I am of good immigrant stocck - half Irish - but I have northern and southern Irish blood and the northeren Irish side has a Scottish surname and would have migrated to Northern Ireland from Scotland after the Flight of the Earls in the early 17th century when the British government offered land in northern Ireland to people of good Protestant stock in the rest of the UK. The offer was mainly taken up by highland Scots, whose living conditions and tenure made anything an improvement.

I think what no one has taken on board in this modern age is that movement of people in large groups from one part of the world to another has been happening throughout human history.

That is now Homo Sapiens became universal, by moving out from Africa to the rest of the world and movement of people has been going on every since, whether it is the movement of the beaker people who brought Bronze technology to Britain, or Vandals, Alanas and Goths whose movement round Eurasia put paid to the Roman empire, or the Mongols, or Vikings and Germanic people coming to Britain after the Romans, or Europeans moving onwards to populate North America and Australia, to the Irish, to those coming to Britain today. It is inevitable and there is little we can do stop it.

At sometime in the future we may see the tide turning as people flee Brtain for whatever reason and start to move eastwards.

Cumbrianmale56 Wed 09-Oct-24 19:54:47

I suppose one of the less well remembered immigrations into this country was the Vietnamese boat people in 1979/80. It was small compared with the previous waves of immigration in the 1960s, but around 50,000 Vietnamese people came to this country. I wonder if many chose Birmingham as their home as I saw several Vietnamese restaurants in the city earlier this year.

Fleurpepper Wed 09-Oct-24 20:11:29

HousePlantQueen

nanna8

I think there is a feeling that the indigenous people are being neglected. Which,in some instances, is probably true.

What is your understanding of "indigenous people"?

Well they are varied indeed- Celts, Romans, Angles, Saxons, Picts (and a few more), a variety of Vikings, Normans, Huguenots, oh, the list is endless.
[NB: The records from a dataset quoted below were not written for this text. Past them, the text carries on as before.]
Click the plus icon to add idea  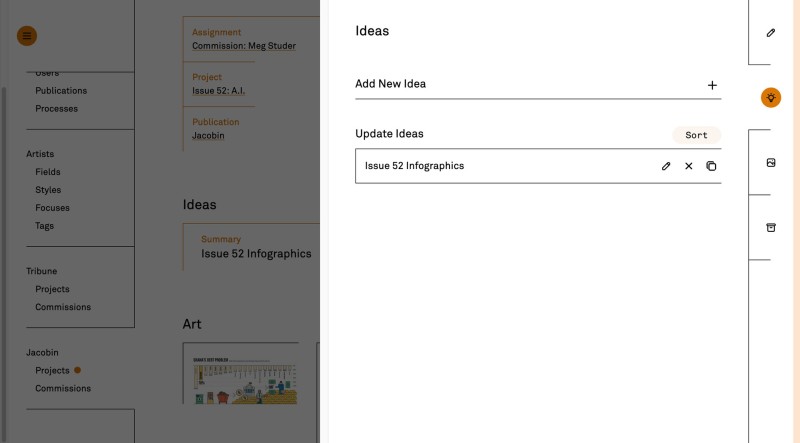[x=712, y=85]
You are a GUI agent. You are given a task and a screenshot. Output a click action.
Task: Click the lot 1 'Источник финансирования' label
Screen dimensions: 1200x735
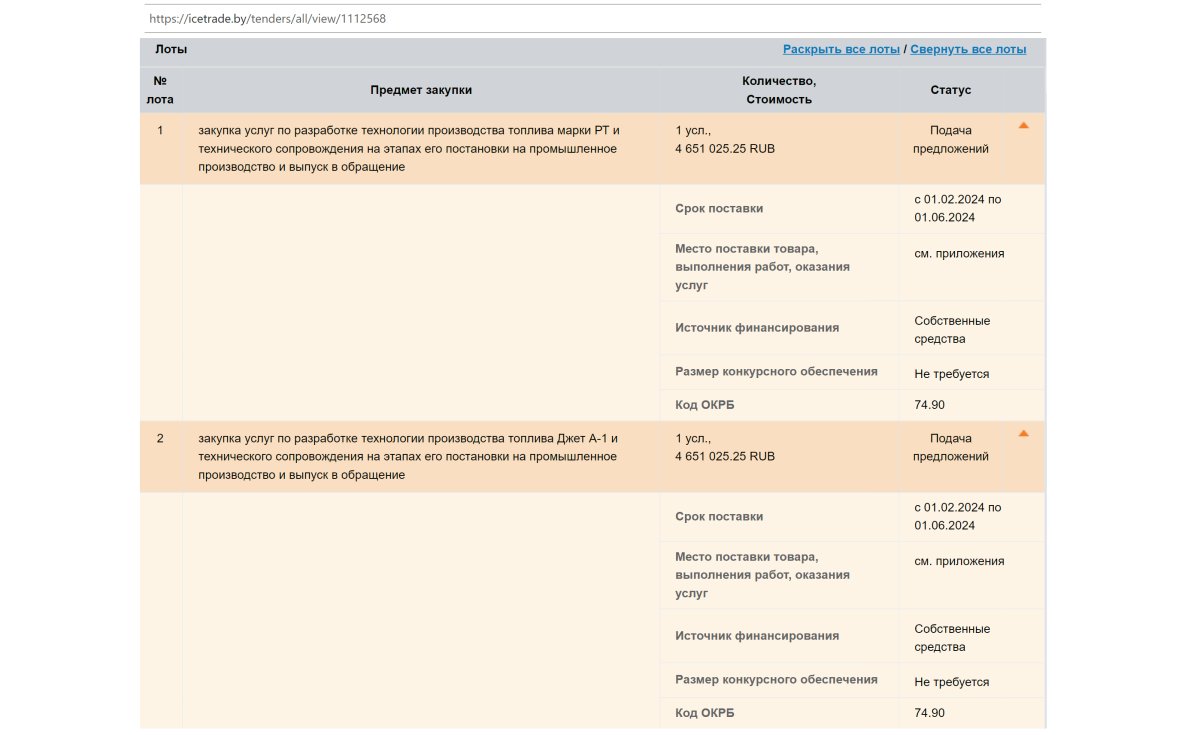[x=757, y=328]
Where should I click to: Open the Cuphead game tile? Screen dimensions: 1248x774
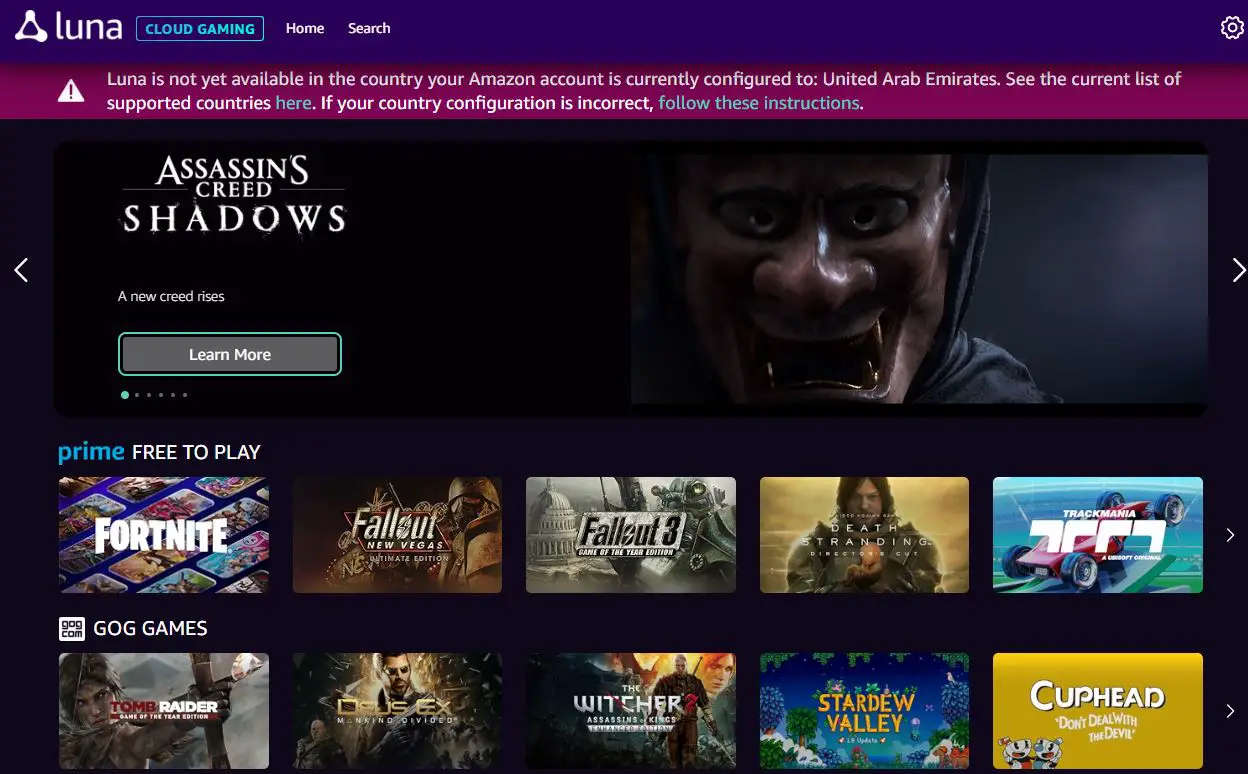[1097, 711]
But for some, new waves of immigration became 'non native' as their skin was coloured.

petra Wed 09-Oct-24 20:26:52

Cumbrianmale
Thousands of Vietnamese people are still being trafficked into this country.
Tragically 39 of them suffocated in the back of a lorry.
Vietnam is one of the top 5 countries mentioned Re immigration into the UK.
Young girls are put to work in nail bars or sex work.